The camp doctor saw my hand and the bump on my head and he breathed, "Mama mia!" He could do nothing but check my skull and give me painkillers, which I didn't take because I couldn't feel my hand very well anyway. The next morning at breakfast I started crying, and my group concluded I must be in pain so they gave me more pills. It was a nice gesture, but more to the point was the visceral realization that I'd almost died.

That day we all walked out to the paved road. My teammates became more helpful as we descended, especially those in the medical field, who made me a sling and guessed at diagnoses. The American guide, who generally only thought about beer, literally ran out of base camp being chased by someone he hadn't paid. The porter said he was worse than a client.

We returned the city of Mendoza the following night, a Sunday. After dancing all night (with an ace bandage), hung-over and not knowing where my friends were, I finally got treatment, 4 days after the accident. I spent 3 surreal hours in a well-lit hospital where people were friendly and helpful. The X-ray showed a fracture in one hand bone, not displaced. So I have a cast now, for 30 days, covered with messages and hieroglyphs. My legs are also covered with huge purple bruises, and my back and scalp are scraped up.

Argentines say that the mountain charged me for climbing, and it charged me cheap. I feel like I got off pretty lightly. The housekeeper in my hostel told me that 2 people staying there died on Aconcagua recently, and they turned out to be the 2 Germans whose bodies I saw.

We celebrated my birthday with dinner at the Hyatt, during a rare rainstorm.
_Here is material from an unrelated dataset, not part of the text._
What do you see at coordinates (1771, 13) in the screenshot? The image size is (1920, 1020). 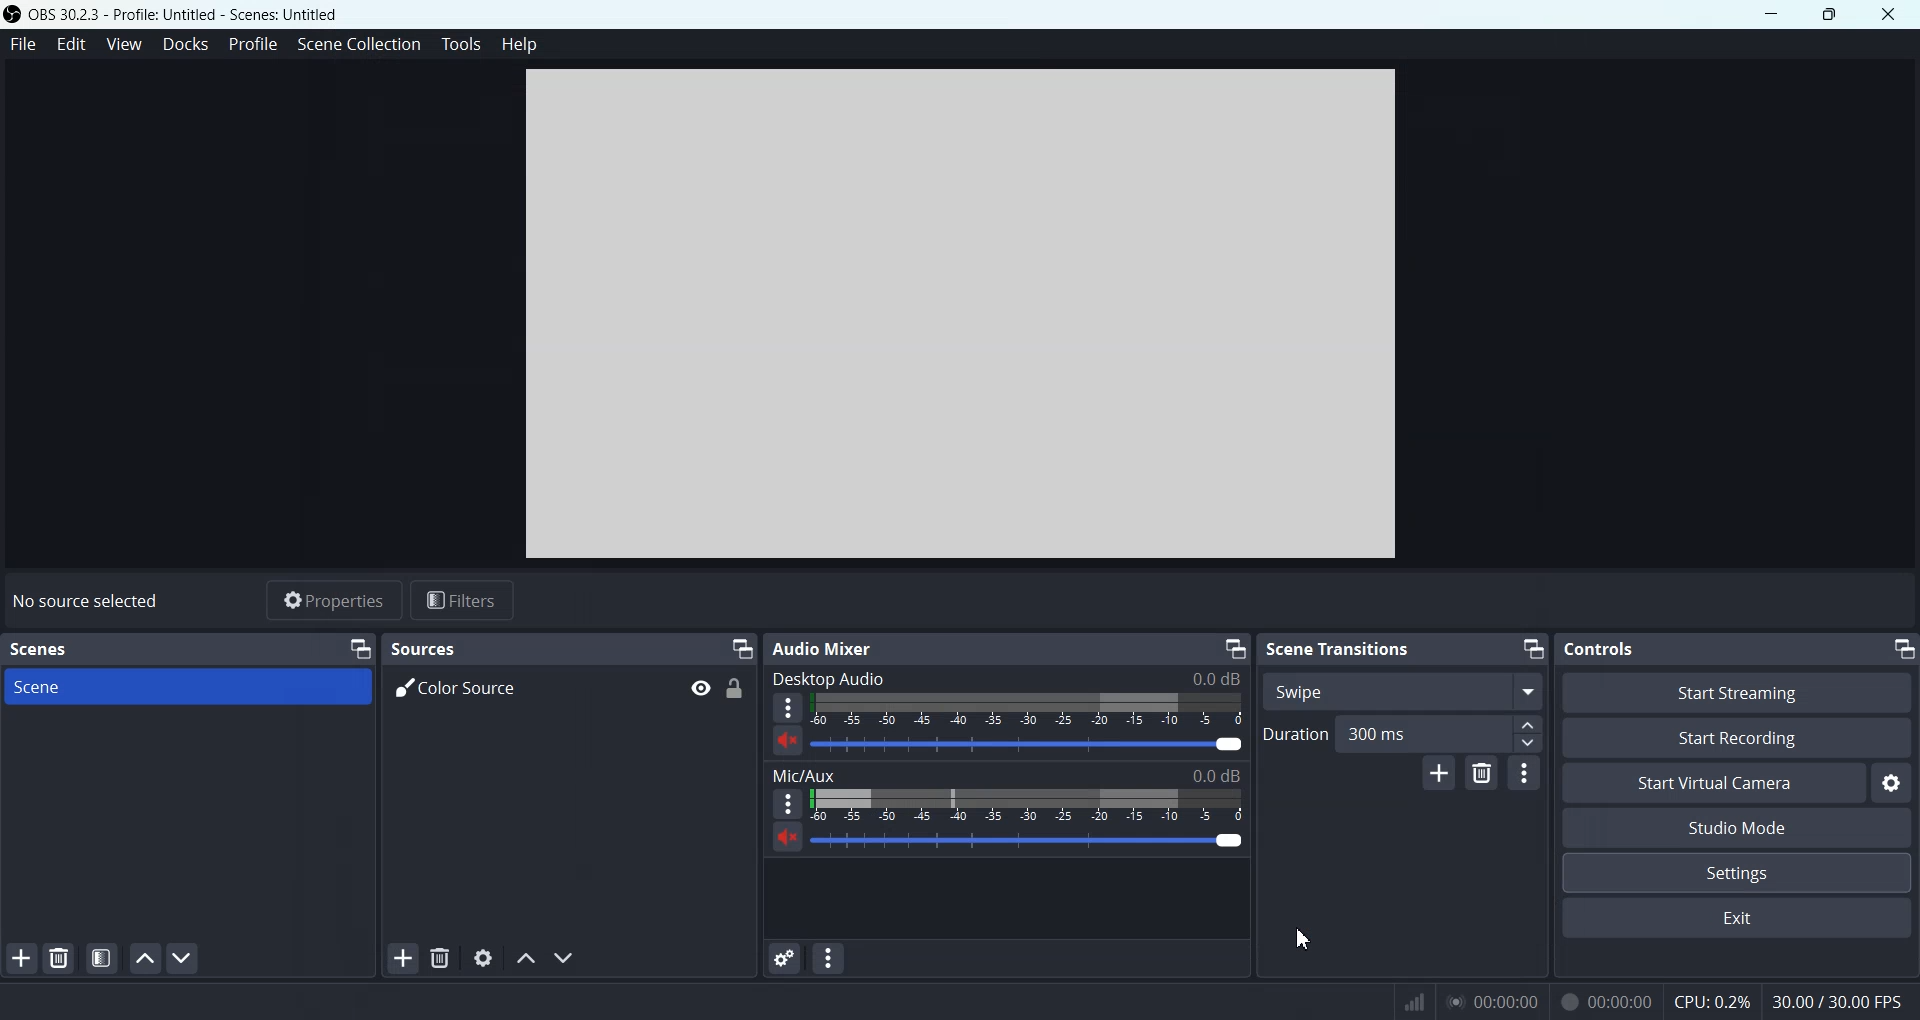 I see `Minimize` at bounding box center [1771, 13].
A few of us also went paragliding over Mendoza in what became another lightning storm. I even went white water rafting with my cast on, though I did not paddle.

The yearly wine festival is going on in Mendoza right now. Last night there were amazing fireworks, and wine queens wander around kissing people on the cheek.

Take care,



2018 Addendum: Intuitive clues tell me that many spirits were with me on the mountain. Jesus, Mary, 3 Orixas (from Africa), Spider Grandmother (Native American), my ancestors Siward, Ingegard, and others.